**About this exercise**
Set down the first line below and each line after it, ending with the one that holds "Collapse panel with the up chevron button". Pictures do not belong in the copy.

-- Supplied records follows --

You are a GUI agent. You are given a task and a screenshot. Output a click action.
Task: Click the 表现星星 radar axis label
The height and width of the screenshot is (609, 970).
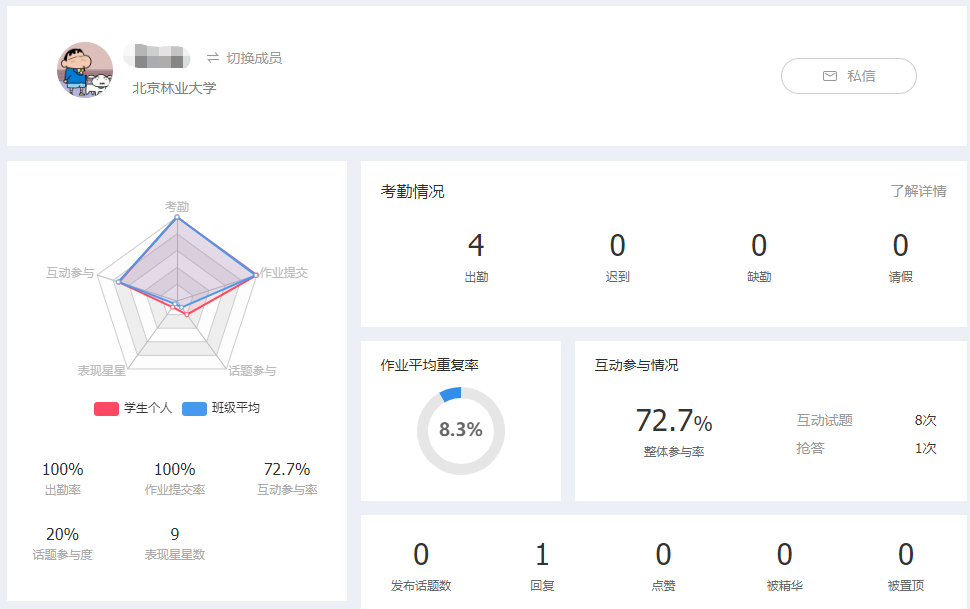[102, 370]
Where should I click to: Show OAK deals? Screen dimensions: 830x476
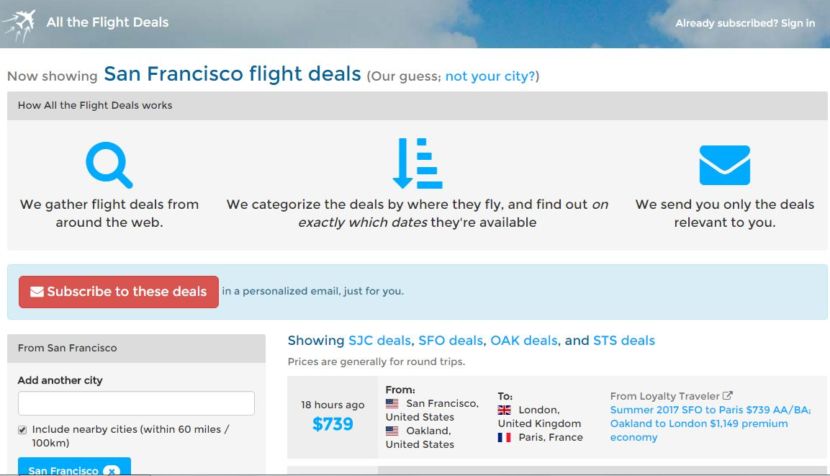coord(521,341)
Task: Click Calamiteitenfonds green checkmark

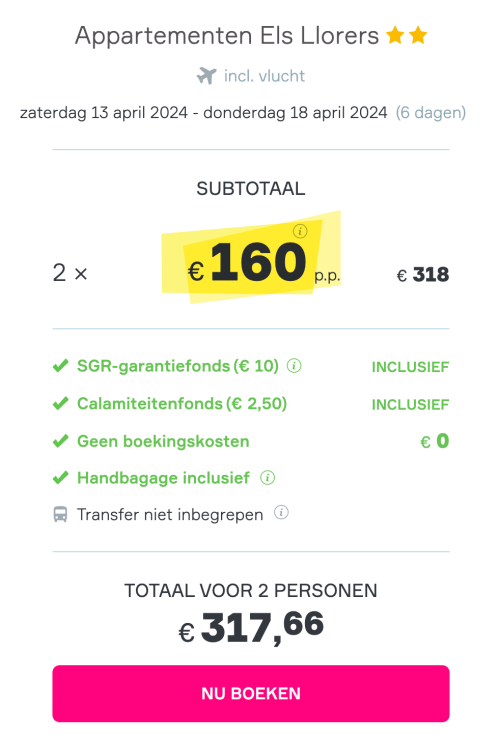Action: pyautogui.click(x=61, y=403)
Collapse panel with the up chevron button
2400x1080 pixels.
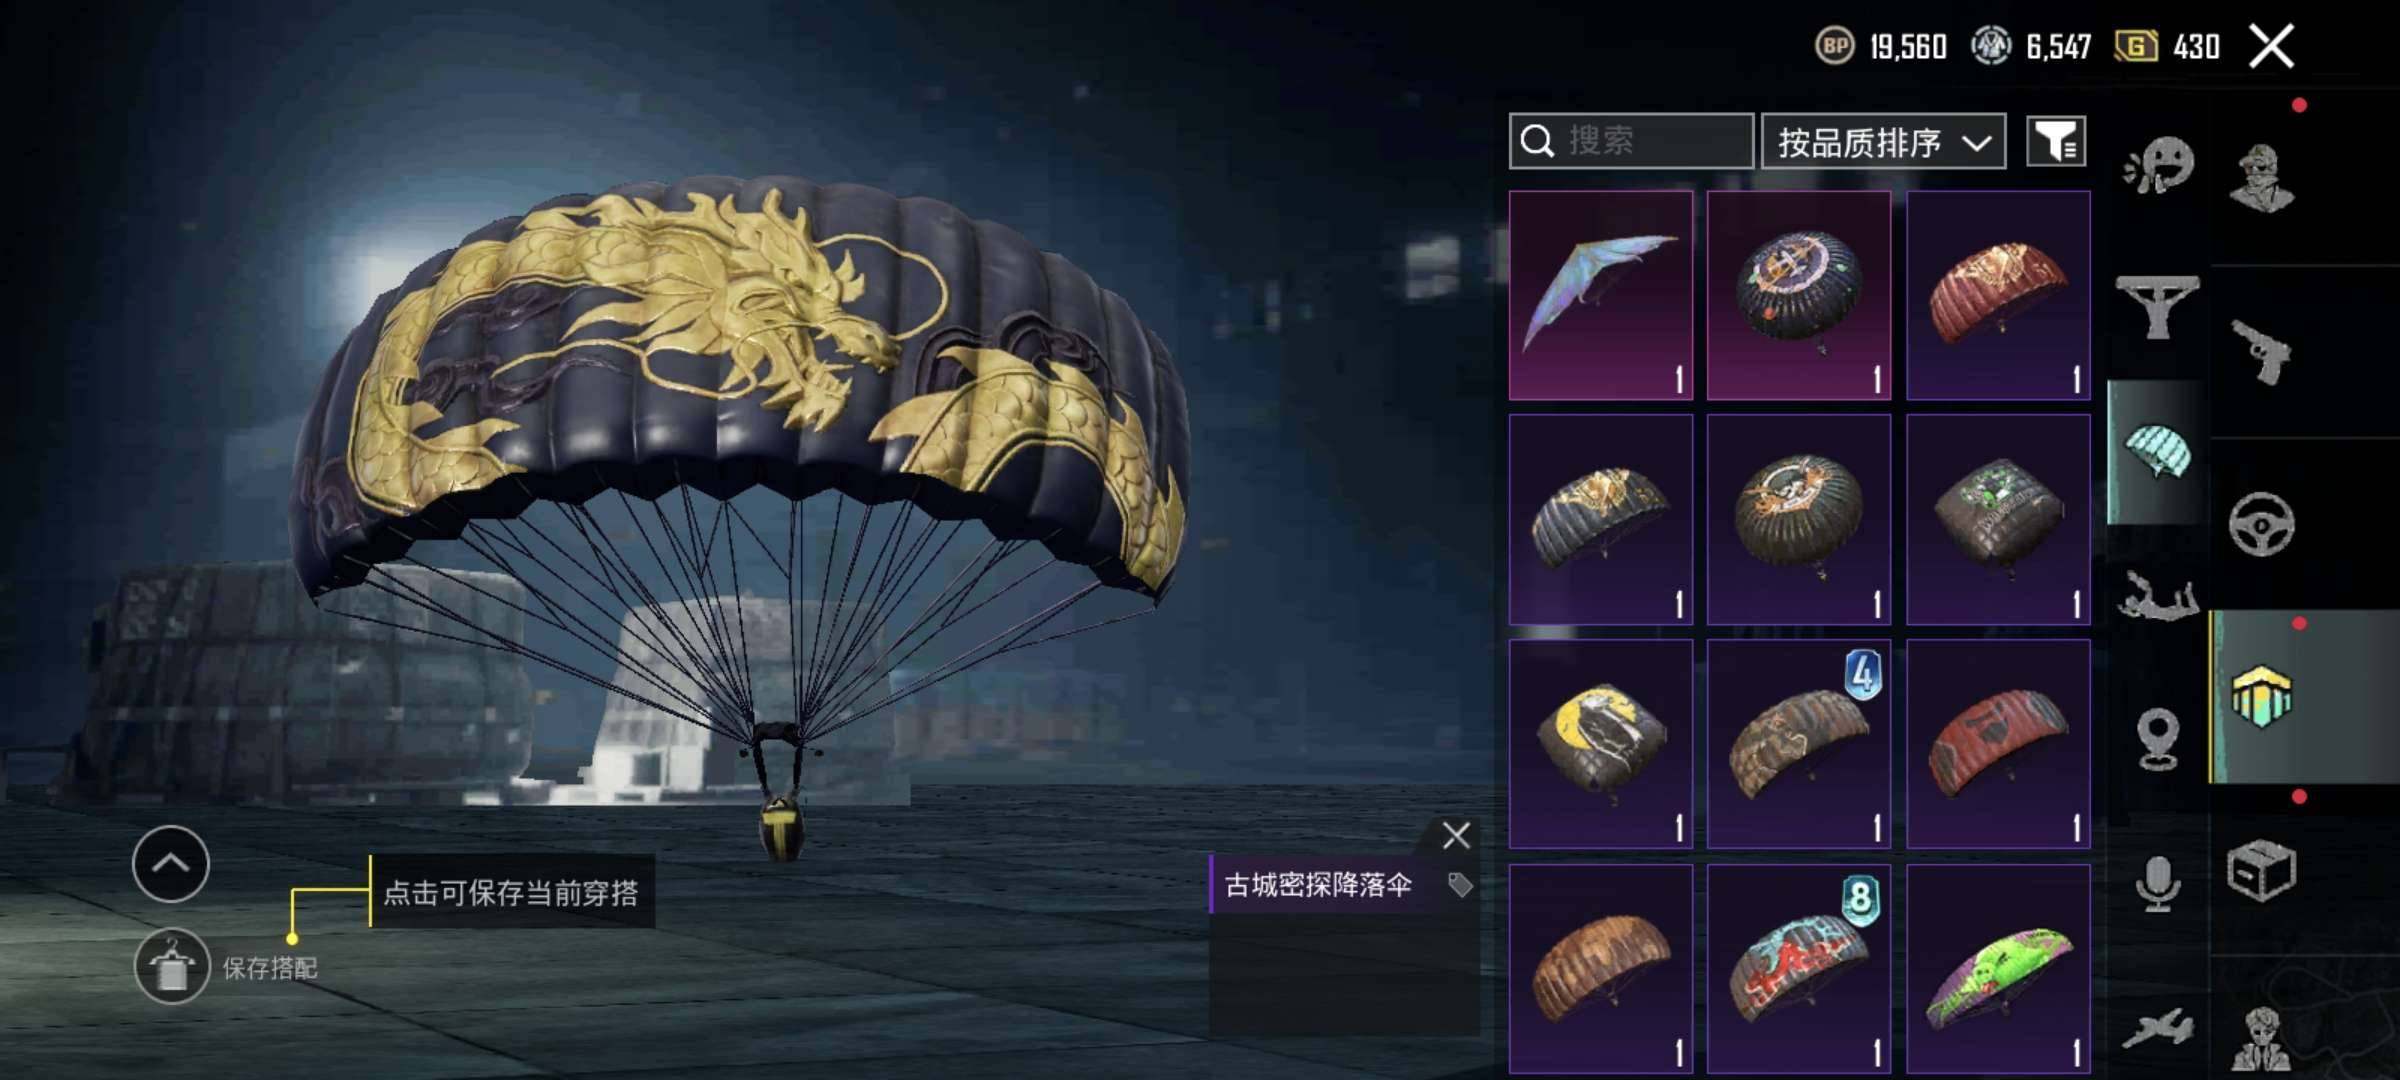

-- Supplied records concluded --

**Completed task**
You are a GUI agent. You are given a task and a screenshot. Output a click action.
Task: Click the 表现星星 radar axis label
The height and width of the screenshot is (609, 970).
[102, 370]
Where should I click to: Show OAK deals? Screen dimensions: 830x476
coord(521,341)
Task: Click Calamiteitenfonds green checkmark

Action: pyautogui.click(x=61, y=403)
Collapse panel with the up chevron button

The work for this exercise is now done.